いつまでもここに居て
第15章 Overprotective boyfriend[54]
傘を持っているのにずぶ濡れになっていた俺を心配したのを逆手に【お前のせいでこんな事になった】と言わんばかりに風邪の振りをして、ホテルに連れ込むにも成功した。
正直、本当はニノが濡れないように必死だったし、どうやってホテルに連れていこうかも考えていなかった。
だからこうやってさりげなく出来たのも良かったし、緊張したニノを落ち着かせるにも最適だった。

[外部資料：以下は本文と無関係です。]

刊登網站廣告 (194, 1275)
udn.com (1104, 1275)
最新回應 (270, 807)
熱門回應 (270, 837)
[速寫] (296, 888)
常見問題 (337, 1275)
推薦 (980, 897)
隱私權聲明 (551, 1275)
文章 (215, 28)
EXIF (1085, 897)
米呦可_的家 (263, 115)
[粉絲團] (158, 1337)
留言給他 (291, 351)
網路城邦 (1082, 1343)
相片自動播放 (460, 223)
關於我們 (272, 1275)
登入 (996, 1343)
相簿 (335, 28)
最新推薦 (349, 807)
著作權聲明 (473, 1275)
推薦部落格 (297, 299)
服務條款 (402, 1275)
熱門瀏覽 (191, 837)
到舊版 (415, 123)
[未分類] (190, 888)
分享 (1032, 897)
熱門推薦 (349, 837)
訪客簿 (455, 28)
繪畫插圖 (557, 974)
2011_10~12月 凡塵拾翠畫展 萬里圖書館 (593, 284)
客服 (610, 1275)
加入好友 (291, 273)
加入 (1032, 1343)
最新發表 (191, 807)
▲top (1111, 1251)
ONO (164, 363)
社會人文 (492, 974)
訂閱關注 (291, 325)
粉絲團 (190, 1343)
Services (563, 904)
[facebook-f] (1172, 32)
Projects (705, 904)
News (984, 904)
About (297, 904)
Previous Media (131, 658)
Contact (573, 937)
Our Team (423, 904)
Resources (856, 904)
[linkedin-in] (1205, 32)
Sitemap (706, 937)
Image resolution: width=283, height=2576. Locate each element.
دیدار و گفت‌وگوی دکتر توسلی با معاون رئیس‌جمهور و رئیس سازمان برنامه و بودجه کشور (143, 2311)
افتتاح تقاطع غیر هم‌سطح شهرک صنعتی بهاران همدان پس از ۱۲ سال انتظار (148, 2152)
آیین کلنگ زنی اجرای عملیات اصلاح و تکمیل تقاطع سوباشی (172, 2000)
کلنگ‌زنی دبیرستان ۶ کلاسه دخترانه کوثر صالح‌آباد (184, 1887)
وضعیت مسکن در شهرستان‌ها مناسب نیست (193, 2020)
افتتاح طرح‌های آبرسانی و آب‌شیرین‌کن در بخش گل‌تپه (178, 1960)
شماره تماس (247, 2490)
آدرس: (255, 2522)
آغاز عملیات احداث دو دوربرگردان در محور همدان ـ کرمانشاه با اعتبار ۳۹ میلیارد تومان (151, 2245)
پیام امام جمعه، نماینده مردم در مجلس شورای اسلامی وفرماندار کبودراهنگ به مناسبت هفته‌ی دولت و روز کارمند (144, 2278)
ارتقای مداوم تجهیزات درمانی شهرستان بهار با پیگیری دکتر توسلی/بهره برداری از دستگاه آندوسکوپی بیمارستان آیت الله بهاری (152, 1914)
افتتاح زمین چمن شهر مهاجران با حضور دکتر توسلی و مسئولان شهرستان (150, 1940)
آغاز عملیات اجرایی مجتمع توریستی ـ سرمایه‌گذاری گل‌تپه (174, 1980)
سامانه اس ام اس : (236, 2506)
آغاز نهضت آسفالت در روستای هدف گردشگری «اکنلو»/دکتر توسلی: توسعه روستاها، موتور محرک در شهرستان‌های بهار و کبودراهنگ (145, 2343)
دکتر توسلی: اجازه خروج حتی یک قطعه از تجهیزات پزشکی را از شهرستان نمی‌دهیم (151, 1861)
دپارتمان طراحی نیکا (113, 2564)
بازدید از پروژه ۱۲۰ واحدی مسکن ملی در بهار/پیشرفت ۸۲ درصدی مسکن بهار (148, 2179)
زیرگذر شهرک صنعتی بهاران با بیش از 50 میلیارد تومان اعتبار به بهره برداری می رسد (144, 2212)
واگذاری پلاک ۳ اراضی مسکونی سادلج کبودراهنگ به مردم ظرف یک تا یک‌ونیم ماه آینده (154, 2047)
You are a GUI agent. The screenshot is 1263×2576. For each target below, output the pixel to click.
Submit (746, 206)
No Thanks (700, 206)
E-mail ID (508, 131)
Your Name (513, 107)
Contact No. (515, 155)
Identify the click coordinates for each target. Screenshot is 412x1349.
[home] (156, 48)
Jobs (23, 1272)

俺が濡れていることを心配するニノに思わず深いキスをした。
「ニノ、今日のデート楽しかったよ」
「は…うん、」
息を切らすニノに溢れる感謝の気持ちを伝えていく。
「俺が最初言ってた事…覚えててくれたんだね、もうニノは忘れていると思ってた。」
「…どういうこと?」
「試してたんだ。…ニノがこの場所を選ぶか。こんなホテル予約したのも賭けだったんだよ。…けど、選んでくれたね。嬉しい」
そうだ。本当にこの場所を選ぶかなんて本当はわからなかった。高速道路って言ってももしかしたら横浜の先の所かもしれないし、横浜へ行く前に路線を変えるかもしれない。
けど、俺はニノが横浜を選ぶと信じていた。
疑う事すら考えていなかった。
こんなにもニノを信頼して、心から好きで、すべて愛しく感じてるんだ。